-------- DOCUMENT EXTRACT
Anand Patil posted on Wed, 25 Mar 2015 16:45:09 -0700 as excerpted:

> I have a BTRFS filesystem on a 1TB block device, kernel 3.16.2+, tools
> v3.14_pre20140414. There are many (several thousand) subvolumes, folders
> and small files.

Sean G answered your immediate question (no, about full metadata doesn't 
mean you're about out of space as long as there's still unallocated space 
left to allocate more metadata chunks from), and he's correct, but the 
bit I quoted above is a potential warning flag of a different nature...

But, that last sentence of the quote can be parsed at least two different 
ways.  Did the "several thousand" refer to subvolumes AND folders AND 
files, or only to subvolumes?

The concern here is that btrfs doesn't scale particularly well to 
thousands of /subvolumes/, and while normal usage shouldn't suffer much, 
btrfs management commands such as btrfs balance and btrfs check, can take 
MUCH longer than they should, with that many subvolumes.

The question of number of subvolumes normally occurs in the context of 
snapshots, since snapshots are a special kind of subvolume.  Ideally, 
you'll want to keep the total number of subvolumes (including snapshots) 
to under 1000, with the number of snapshots of any single subvolume 
limited to 250-ish (say under 300).  However, even just four subvolumes 
being snapshotted to this level will reach the thousand, and 2000-3000 
total isn't /too/ bad as long as it's no more than 250-300 snapshots per 
subvolume.  But DEFINITELY try to keep it under 3000, and preferably 
under 2000, as the scaling really does start to go badly as the number of 
subvolumes increases beyond that.  If you're dealing with 10k subvolumes/
snapshots, that's too many and you ARE likely to find yourself with 
problems.
----------------
▶ SHORT TASK 1
Reproduce the rows verbatim, starting at the line that contains "The image size is (1512, 803)." and ending at the final row, with both ends included. Omit the pictures.
-------- EXCERPTED DATA
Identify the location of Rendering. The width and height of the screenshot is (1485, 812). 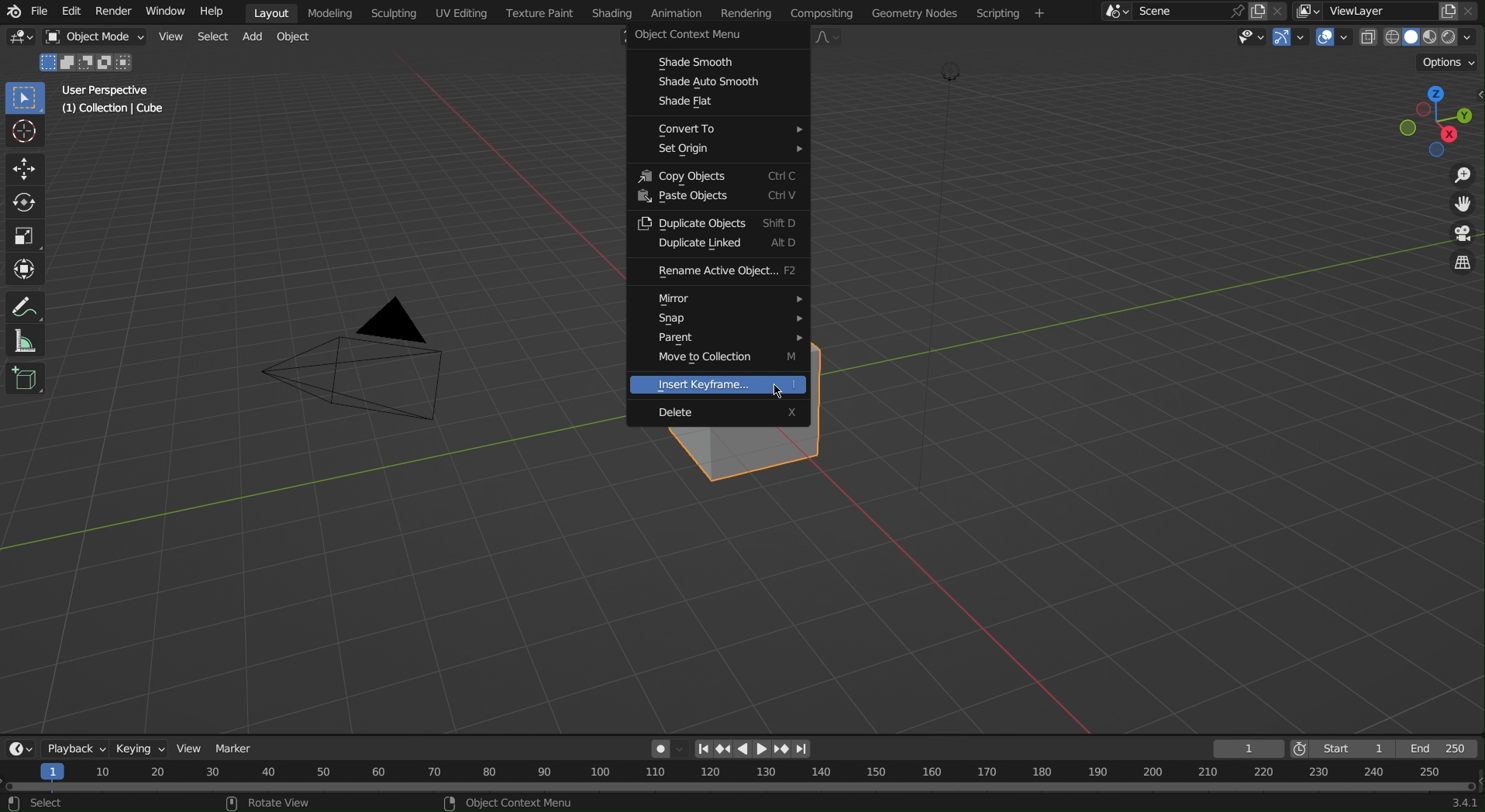
(746, 13).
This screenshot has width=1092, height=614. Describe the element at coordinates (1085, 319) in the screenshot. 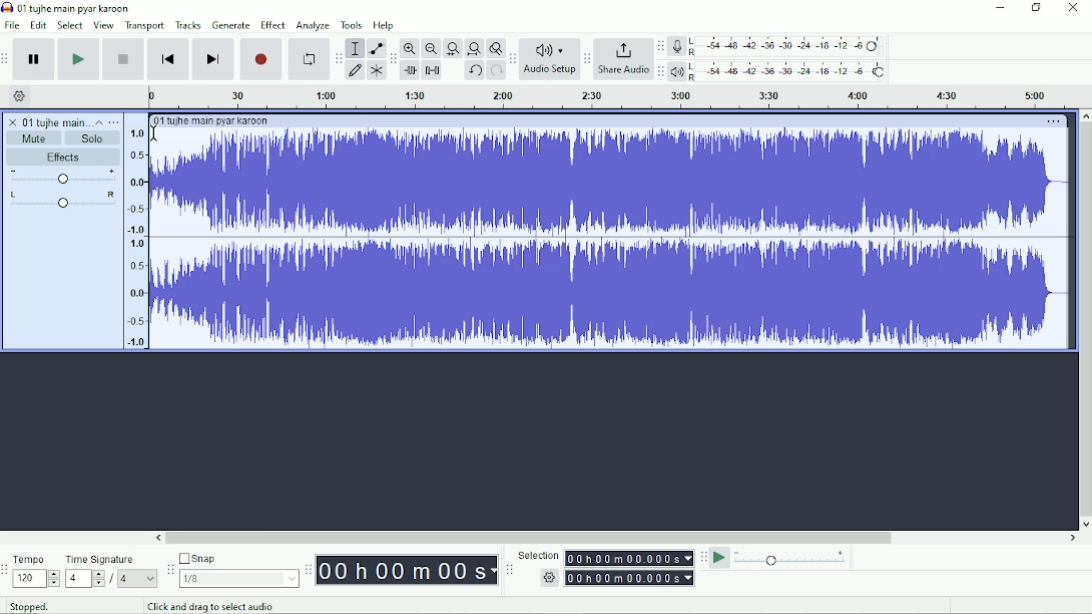

I see `Vertical scrollbar` at that location.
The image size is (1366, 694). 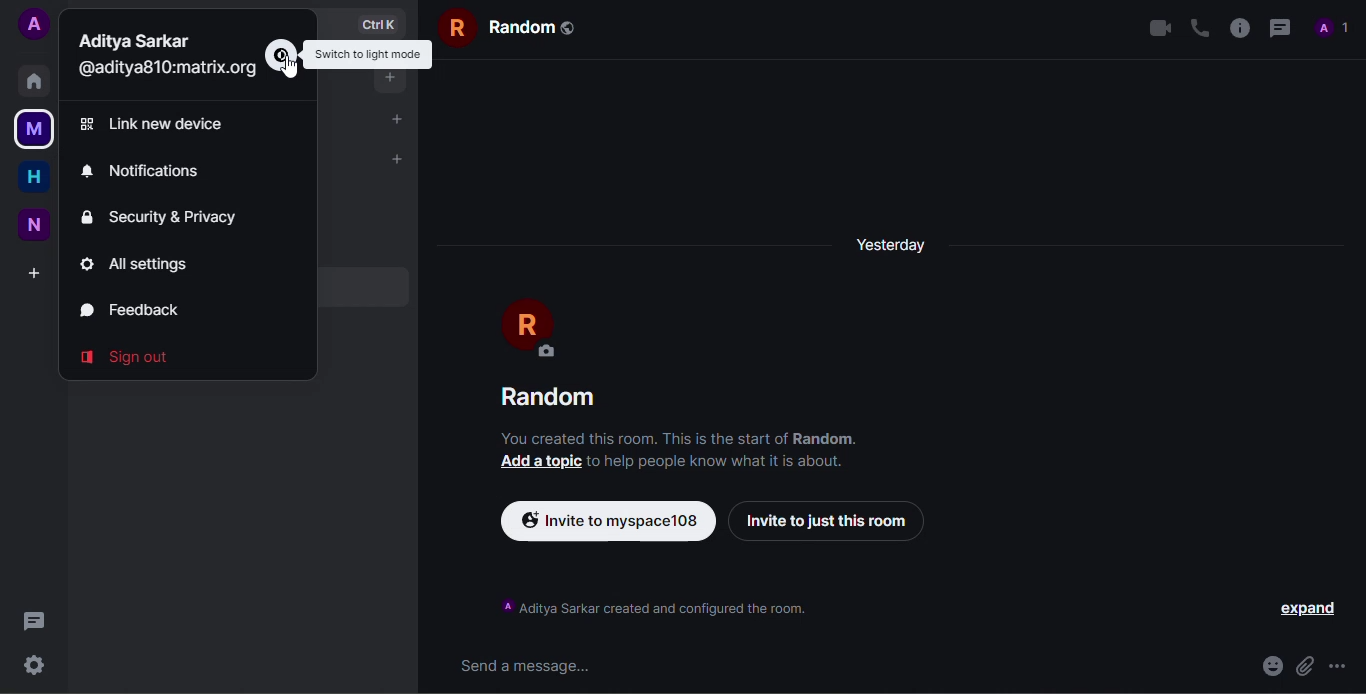 What do you see at coordinates (537, 462) in the screenshot?
I see `add a topic` at bounding box center [537, 462].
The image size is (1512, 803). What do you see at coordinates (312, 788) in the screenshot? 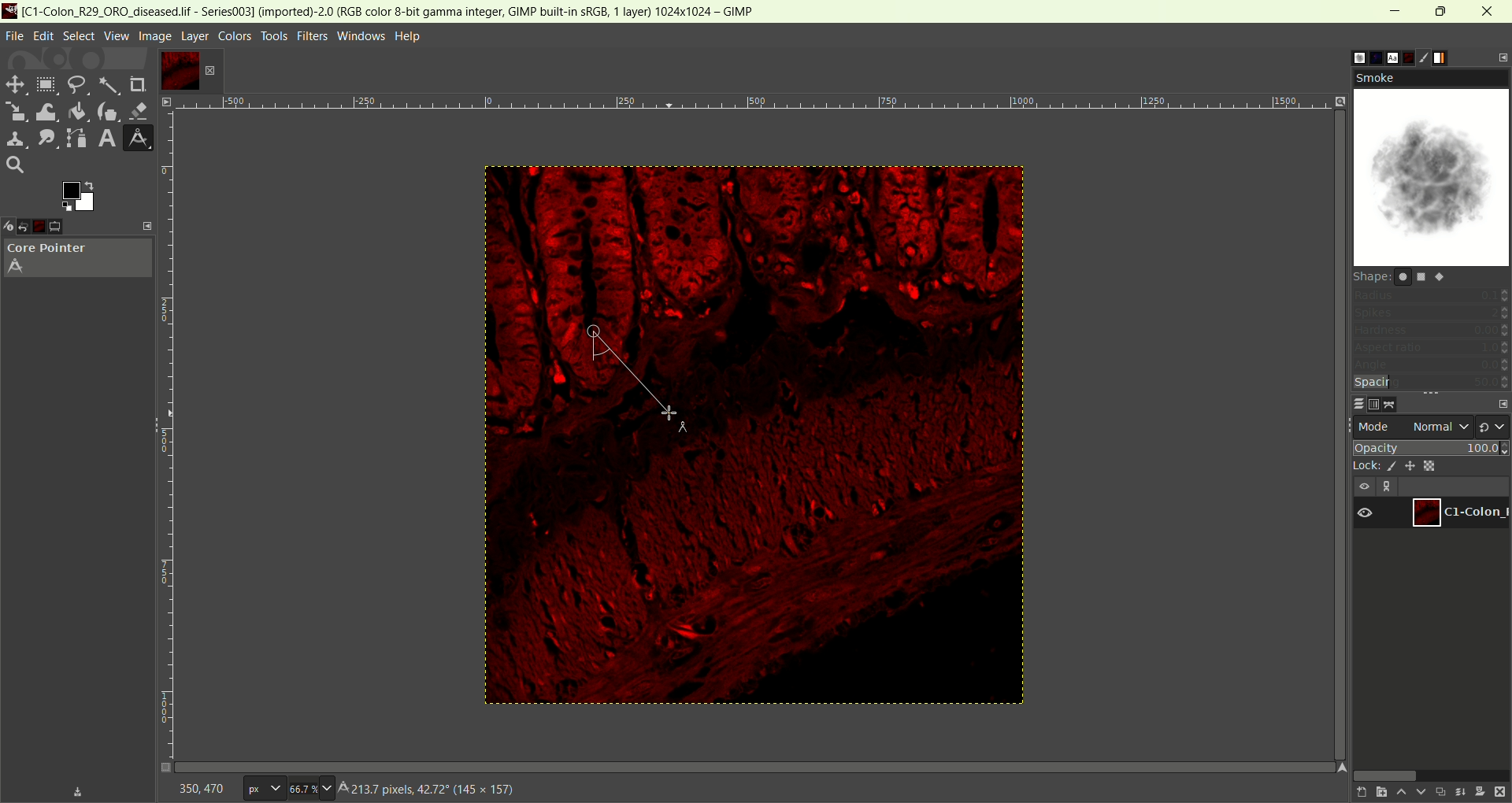
I see `zoom factor` at bounding box center [312, 788].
----------------
▶ SHORT TASK 2
According to the post on btrfs subvolumes, what limit is recommended for the number of snapshots of any single subvolume?

▶ REPLY 1
The image size is (1512, 803). What do you see at coordinates (312, 788) in the screenshot? 
I see `zoom factor` at bounding box center [312, 788].

▶ REPLY 2
About 250, and in any case under 300.